Beyond the gap: relevance, fields of practice and the securitizing consequences of (democratic peace) research
Journal of International Relations and Development, 2007, 10, 4, 417-448
BÜGER, Christian, VILLUMSEN, Trine, Beyond the gap: relevance, fields of practice and the securitizing consequences of (democratic peace) research, Journal of International Relations and Development, 2007, 10, 4, 417-448 - http://hdl.handle.net/1814/7764
Retrieved from Cadmus, EUI Research Repository
International Relations (IR) has cultivated the idea of a gap between the theory and the practice/praxis of IR. This division into two different spheres of knowledge is related to the predominant objectivist conception of science in IR, where the scientist is said to be observing reality from a distance without affecting it. Poststructuralists have denied that this distinction is meaningful and have even argued that it is dangerous to be oblivious to the structuring effects science may have on the social world. This article sets out to avoid further cultivation of the so-called gap between theory and practice, and instead addresses the question of how the theories of IR relate empirically to the practices of world politics.
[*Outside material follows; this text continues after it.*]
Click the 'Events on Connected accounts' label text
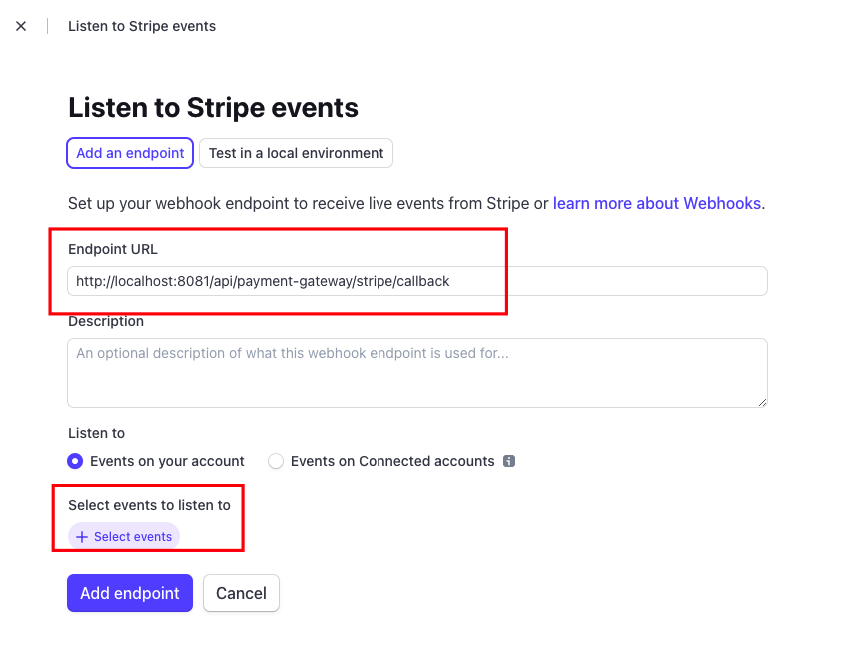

We suggest a theoretical and empirical alternative based on practice theoretical thought. We argue that researchers’ theories and policymakers practice ‘hang together’ and require analytical attention. In order to give empirical flesh to the theoretical discussions and to demonstrate the difference a practice theory approach makes, we discuss the example of the democratic peace thesis. We lay out how US peace researchers, the Clinton government and NATO participated in weaving a ‘web of democratic peace practice’ and stabilizing the thesis as a ‘fact’. We argue that ‘ivory tower scientists’, US foreign policymakers, and NATO politicians and bureaucrats hang together in this web and use each other as a resource. As a consequence, the academically certified version of the democratic peace led to a securitization of democracy. We conclude that one way to cope with the complexity of science– politics interactions is to foster reflexive empirical work on researchers’ own practices.